Sieben Jahre später folgt Valla. Es ist nicht wahrscheinlich, daß er die Schrift des Deutschen gekannt hat.[2] Aber wenn auch, so hätte er ihm nur den geringsten Teil seiner Gründe entlehnen, sicherlich ihn nicht als Bundesgenossen brauchen können. Denn Cusa bespricht die Sache nur, weil ihn die Urkunde in seinen naturrechtlichen Theorien von der Begründung aller Herrschaft auf die Zustimmung der Beherrschten hindert, er schiebt das falsum ruhig bei Seite, ohne nach einem falsarius zu suchen, und er unterwirft schließlich, wie jeder andre geistlich denkende Mensch des Mittelalters, seine Meinung der Entscheidung des Konzils. Valla aber führt einen persönlichen Kampf mit dem Papsttum. Er will beweisen, daß man ebenso unwissend in der Psychologie der Menschen, wie in der Geschichte, wie vor allem in der lateinischen Sprache sein muß, um diese abgeschmackte Fabel für wahr zu halten. Betrachten wir heute seine Beweisführung, besonders die Angriffe auf den Text der Urkunde genauer, so mutet es uns fast komisch an zu sehen, wie hier ein richtiges Ergebnis nach falscher Methode gewonnen wird.[3] Denn wenn Valla die Diktion der Urkunde an dem Maßstab des reinen Lateins maß, so war er nicht kritischer als die Fälscher und die Verteidiger der Fälschung. Wie diese an die Ewigkeit und Unveränderlichkeit der päpstlichen Machtansprüche, so glaubte Valla an die des lateinischen Stils. Die Bedeutung des Angriffs aber wird durch solche Erwägungen nicht gemindert. Zum erstenmal wird hier ein Dokument, das die Autorität der Kirche deckte, mit philologischer Kritik angegriffen und vernichtet.[4]

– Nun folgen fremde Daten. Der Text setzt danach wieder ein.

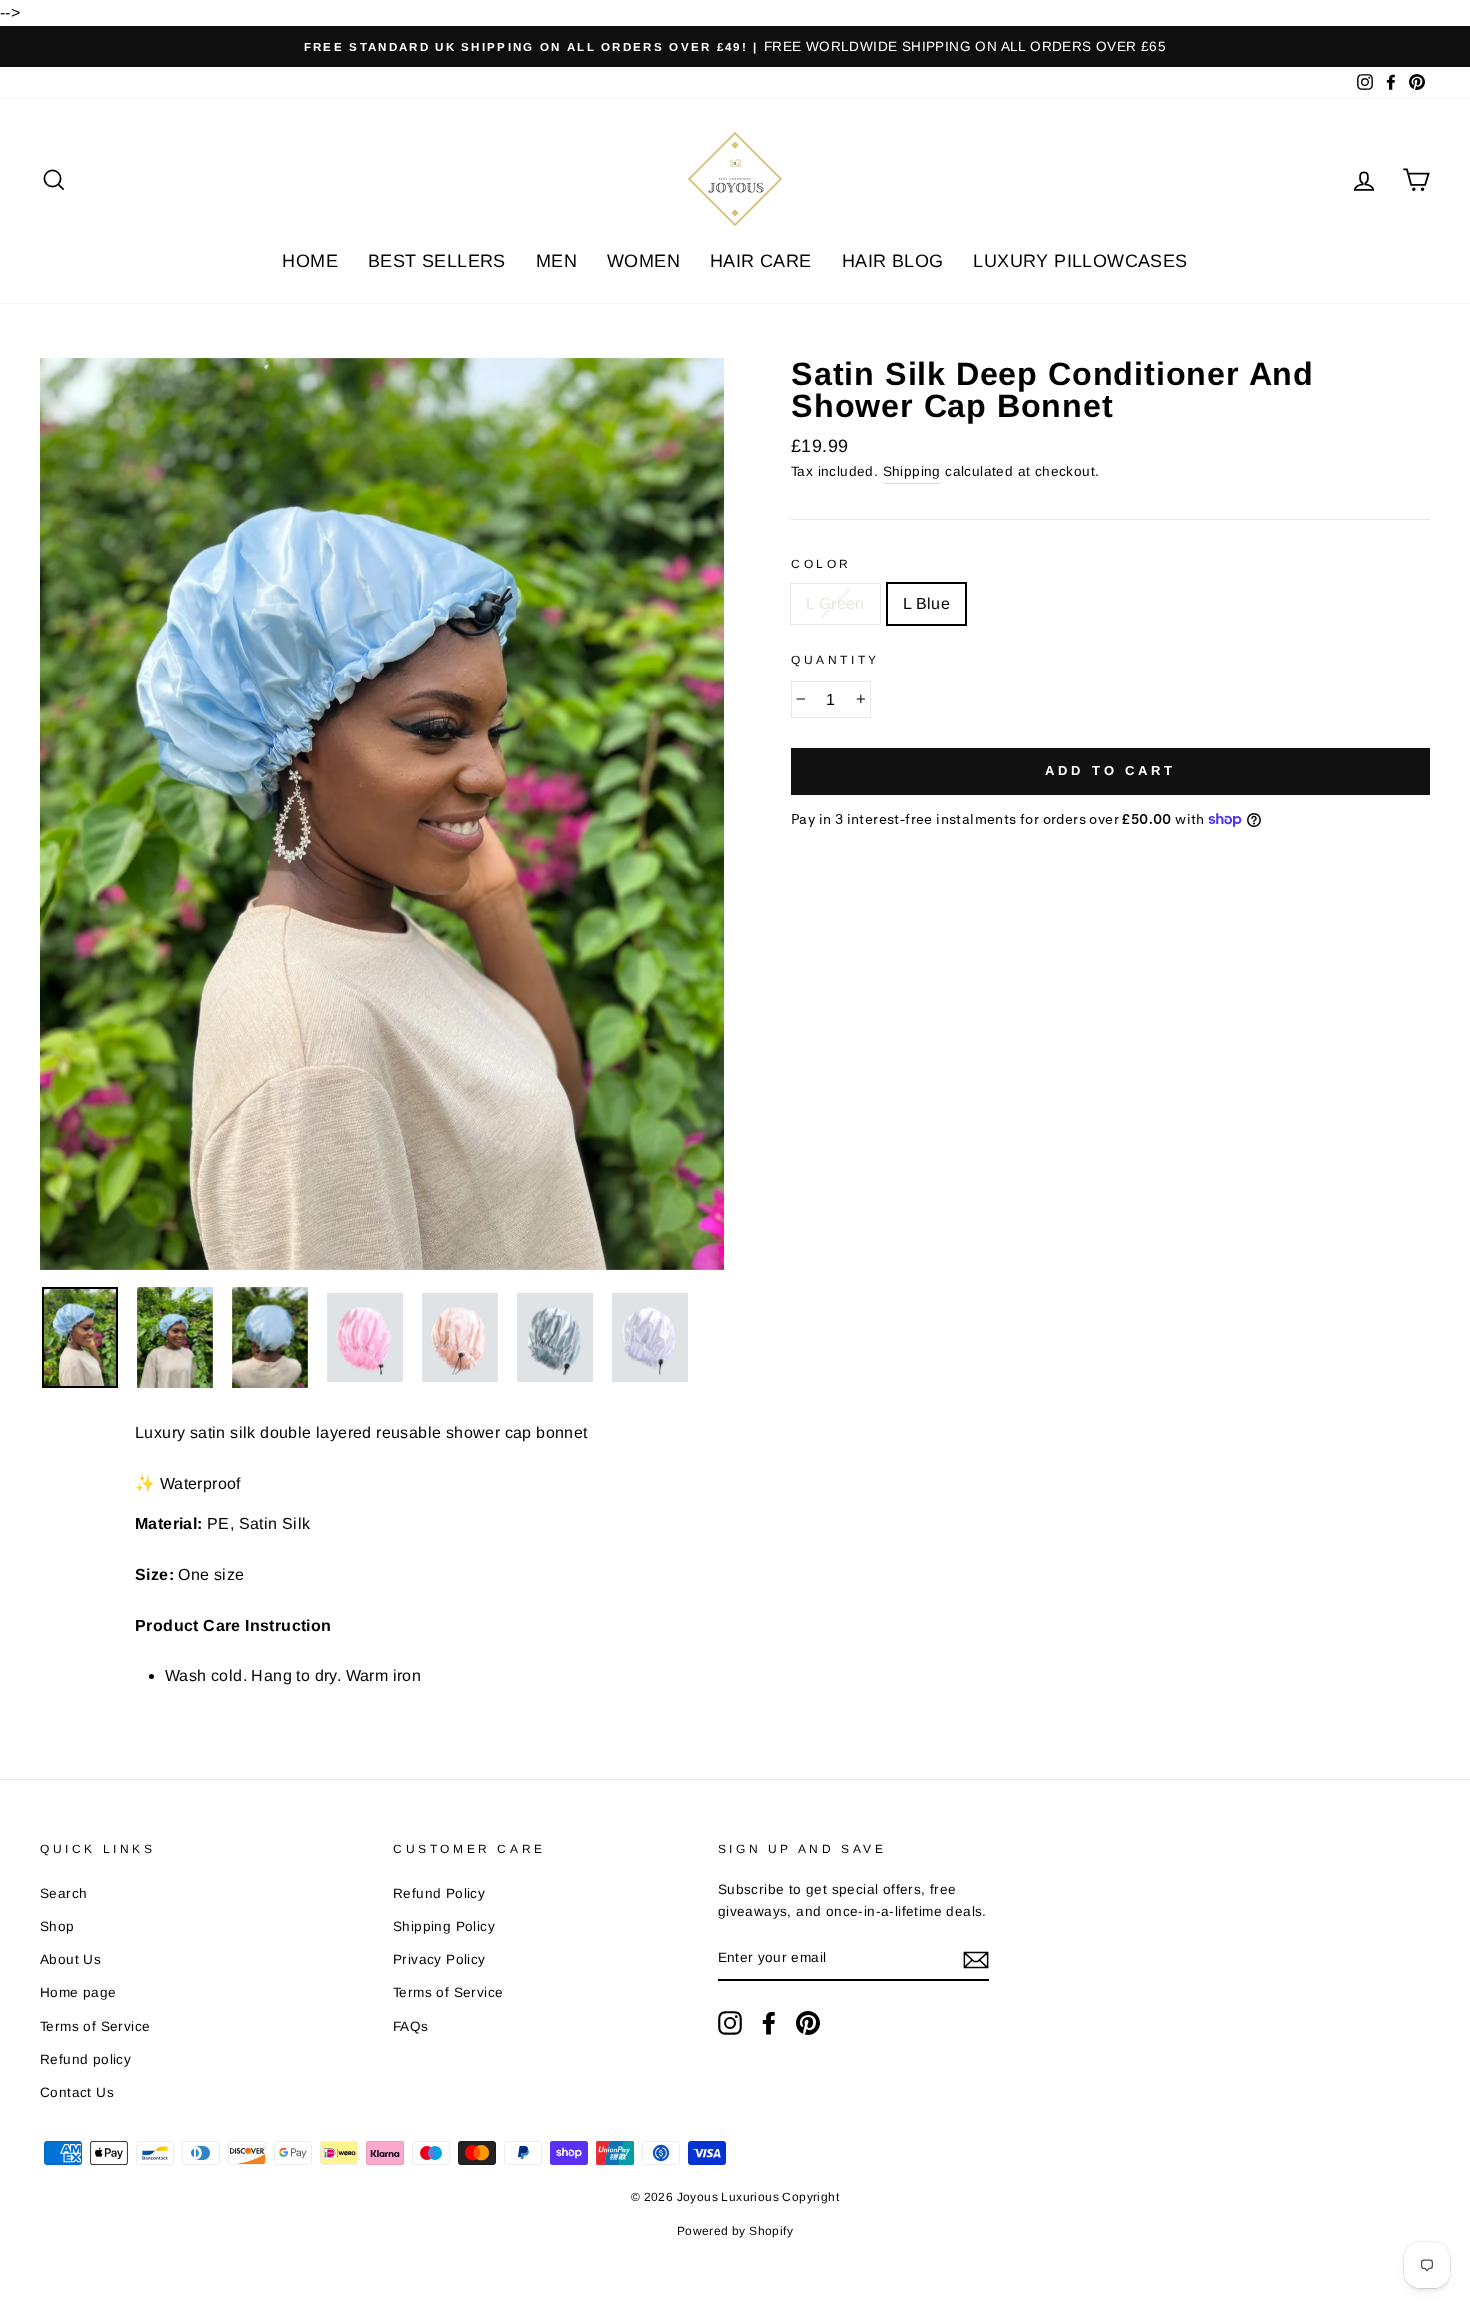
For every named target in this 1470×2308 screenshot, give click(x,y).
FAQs (411, 2026)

Es war ein Punkt, wo die historische Kritik direkt in das Leben eingreifen konnte. Vielleicht, daß sie es in der Verschwörung des Stefano Porcaro getan hat.[5] Aber ein weiteres Echo fand Vallas Schrift nicht, nur zahlreiche Gegenschriften erschienen. Sie fand auch keine Nachfolge bei den Humanisten Italiens, und Valla selbst war nicht ein Mensch, der aus der Tiefe wissenschaftlicher oder seelischer Bedrängnis zu seinen Angriffen kam, kein „Fünklein von der alten Kirche“, wie Luther meinte, sondern ein Gladiator, den zunächst die Freude am Waffenspiel, aber auch nicht selten eigene Gefahr[6] oder

  1. [226] 38) De concordantia catholica. Literatur bei Lorenz II, 379.
  2. [226] 39) Eine sachliche, aber keine formelle Übereinstimmung findet sich nur an einer Stelle (Besprechung der Sylvesterlegende im Text des Dekretum Gratiani und ihrer Empfehlung als Lektüre durch Papst Gelasius). Vermittelt kann die Kenntnis durch das Basler Konzil natürlich leicht sein. Über persönliche Beziehungen zwischen Valla und Gusa in späteren Jahren s. Sabbadini in den Pubblicazioni del R. istituto superiore in Firenze. Filosofia 1891.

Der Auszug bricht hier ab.